The foregoing description is only of the preferred embodiments of the present invention, and is not intended to limit the scope of the invention, but rather is intended to cover any equivalents of the structures or equivalent processes disclosed herein or in the alternative, which may be employed directly or indirectly in other related arts.

Claims

1. A method for batch effect processing of multi-modal cell data, the method comprising:

obtaining histology data of the single cells;

2. The batch effect processing method of multi-modal cell data as claimed in claim 1, wherein the preset single cell data integration model is constructed based on a variation self-encoder, the preset single cell data integration model further comprising: the system comprises a modal encoding module, a graph encoding module and a discriminator module, wherein the discriminator module is arranged between the self-scaling attention fusion module and the hybrid decoding module.

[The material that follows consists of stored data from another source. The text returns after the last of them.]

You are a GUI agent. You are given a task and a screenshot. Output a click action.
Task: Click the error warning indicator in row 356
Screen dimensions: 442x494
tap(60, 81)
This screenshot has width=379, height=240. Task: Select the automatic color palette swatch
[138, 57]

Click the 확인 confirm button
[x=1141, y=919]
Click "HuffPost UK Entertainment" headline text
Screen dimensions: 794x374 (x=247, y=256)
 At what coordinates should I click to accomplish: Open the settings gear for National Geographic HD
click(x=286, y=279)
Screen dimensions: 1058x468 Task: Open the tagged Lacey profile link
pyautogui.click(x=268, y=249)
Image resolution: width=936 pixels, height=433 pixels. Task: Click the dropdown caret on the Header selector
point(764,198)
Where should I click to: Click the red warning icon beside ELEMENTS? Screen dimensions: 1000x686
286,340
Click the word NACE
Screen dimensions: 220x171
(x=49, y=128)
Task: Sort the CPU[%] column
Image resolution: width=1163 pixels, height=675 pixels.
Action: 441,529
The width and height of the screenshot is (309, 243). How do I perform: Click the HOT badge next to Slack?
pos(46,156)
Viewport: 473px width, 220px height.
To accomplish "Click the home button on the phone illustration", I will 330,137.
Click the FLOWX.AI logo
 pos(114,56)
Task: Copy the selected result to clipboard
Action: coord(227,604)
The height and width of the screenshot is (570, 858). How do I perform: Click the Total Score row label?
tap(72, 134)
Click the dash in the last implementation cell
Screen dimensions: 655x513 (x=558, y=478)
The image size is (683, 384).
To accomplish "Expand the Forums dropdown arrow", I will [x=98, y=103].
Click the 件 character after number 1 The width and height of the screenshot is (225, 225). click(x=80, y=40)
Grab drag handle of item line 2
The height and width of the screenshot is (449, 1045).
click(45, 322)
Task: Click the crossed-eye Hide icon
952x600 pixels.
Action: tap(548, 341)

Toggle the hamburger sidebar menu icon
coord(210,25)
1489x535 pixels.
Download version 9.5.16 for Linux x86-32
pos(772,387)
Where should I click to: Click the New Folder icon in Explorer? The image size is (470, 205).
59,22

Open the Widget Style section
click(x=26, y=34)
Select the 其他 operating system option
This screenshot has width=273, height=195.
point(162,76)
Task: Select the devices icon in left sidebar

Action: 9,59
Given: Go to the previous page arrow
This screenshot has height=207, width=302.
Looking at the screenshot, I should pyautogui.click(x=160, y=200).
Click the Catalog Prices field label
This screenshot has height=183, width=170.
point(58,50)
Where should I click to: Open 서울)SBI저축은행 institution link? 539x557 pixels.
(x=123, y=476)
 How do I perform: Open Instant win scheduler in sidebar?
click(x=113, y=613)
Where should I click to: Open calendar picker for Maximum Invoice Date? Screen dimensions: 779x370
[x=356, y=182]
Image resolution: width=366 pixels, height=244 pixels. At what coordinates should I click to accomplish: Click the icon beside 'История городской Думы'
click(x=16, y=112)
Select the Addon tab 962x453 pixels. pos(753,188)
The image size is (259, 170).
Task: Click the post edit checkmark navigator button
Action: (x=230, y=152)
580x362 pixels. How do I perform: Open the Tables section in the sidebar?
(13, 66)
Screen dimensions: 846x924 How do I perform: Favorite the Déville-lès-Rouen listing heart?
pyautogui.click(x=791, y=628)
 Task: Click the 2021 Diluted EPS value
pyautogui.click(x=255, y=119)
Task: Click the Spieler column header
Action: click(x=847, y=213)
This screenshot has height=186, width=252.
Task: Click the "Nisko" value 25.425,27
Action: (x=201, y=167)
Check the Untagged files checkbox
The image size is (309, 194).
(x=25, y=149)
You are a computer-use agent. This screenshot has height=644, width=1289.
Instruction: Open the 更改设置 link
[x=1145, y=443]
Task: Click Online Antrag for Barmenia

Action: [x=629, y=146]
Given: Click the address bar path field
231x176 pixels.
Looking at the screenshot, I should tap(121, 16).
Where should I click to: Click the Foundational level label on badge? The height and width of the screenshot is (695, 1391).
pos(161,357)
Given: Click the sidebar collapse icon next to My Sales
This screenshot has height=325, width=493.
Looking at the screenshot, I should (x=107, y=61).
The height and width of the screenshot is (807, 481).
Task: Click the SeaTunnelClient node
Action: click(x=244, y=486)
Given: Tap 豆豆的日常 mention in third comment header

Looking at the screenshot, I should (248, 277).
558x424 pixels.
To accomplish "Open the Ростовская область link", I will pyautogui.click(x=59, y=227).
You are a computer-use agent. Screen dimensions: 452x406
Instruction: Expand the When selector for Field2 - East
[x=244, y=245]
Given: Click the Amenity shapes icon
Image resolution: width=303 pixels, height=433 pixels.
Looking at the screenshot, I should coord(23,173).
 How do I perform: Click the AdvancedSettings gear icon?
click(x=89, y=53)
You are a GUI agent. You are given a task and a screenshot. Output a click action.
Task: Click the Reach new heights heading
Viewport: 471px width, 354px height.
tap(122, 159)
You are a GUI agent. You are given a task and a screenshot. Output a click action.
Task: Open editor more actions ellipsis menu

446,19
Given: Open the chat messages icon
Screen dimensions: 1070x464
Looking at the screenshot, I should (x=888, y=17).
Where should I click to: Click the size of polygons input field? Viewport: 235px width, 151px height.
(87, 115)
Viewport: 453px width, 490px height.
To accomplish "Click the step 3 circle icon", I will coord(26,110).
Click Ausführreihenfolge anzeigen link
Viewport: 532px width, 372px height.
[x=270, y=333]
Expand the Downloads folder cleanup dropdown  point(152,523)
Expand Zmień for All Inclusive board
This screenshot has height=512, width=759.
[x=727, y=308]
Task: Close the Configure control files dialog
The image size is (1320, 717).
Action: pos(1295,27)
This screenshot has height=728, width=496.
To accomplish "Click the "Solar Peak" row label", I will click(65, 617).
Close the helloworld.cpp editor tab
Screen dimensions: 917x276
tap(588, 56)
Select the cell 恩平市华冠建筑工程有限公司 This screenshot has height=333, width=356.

3. The method for batch effect processing of multi-modal cell data as set forth in claim 2, wherein the inputting the omics data into a preset single cell data integration model to obtain a modal feature generation result corresponding to the omics data includes:

4. The batch effect processing method of multi-modal cell data as claimed in claim 3 wherein the hybrid decoding module includes: a hybrid fusion sub-module and a decoding sub-module; the step of performing feature mapping and fusion output on the prior feature, the global feature and the batch distribution information through the hybrid decoding module to obtain modal feature distribution parameters corresponding to the group of chemical data, wherein the method comprises the following steps:

5. The batch effect processing method of multi-modal cell data as claimed in claim 1 wherein the preset single cell data integration model is trained using semi-supervised learning, the method further comprising:

constructing a cytological dataset based on the raster data;

6. The batch effect processing method of multi-modal cell data as claimed in claim 5 wherein the constructing a cytological dataset based on the raster data includes:

7. The batch effect processing method of multi-modal cell data according to claim 6, wherein training the single cell data integration model to be trained through the cytology data set to obtain a preset single cell data integration model includes:

8. The method of claim 1, wherein the obtaining the multi-set of integrated data for the single cell based on the modal generation results further comprises:

obtaining each reconstruction feature of the corresponding omic data according to the modal generation result;

9. A batch effect processing apparatus for multimodal cell data, the apparatus comprising: a memory, a processor and a batch effect processing program of multi-modal cell data stored on the memory and executable on the processor, the batch effect processing program of multi-modal cell data configured to implement the steps of the batch effect processing method of multi-modal cell data as claimed in any one of claims 1 to 8.

10. A storage medium, wherein a batch effect processing program of multi-modal cell data is stored on the storage medium, and the batch effect processing program of multi-modal cell data, when executed by a processor, implements the steps of the batch effect processing method of multi-modal cell data as claimed in any one of claims 1 to 8.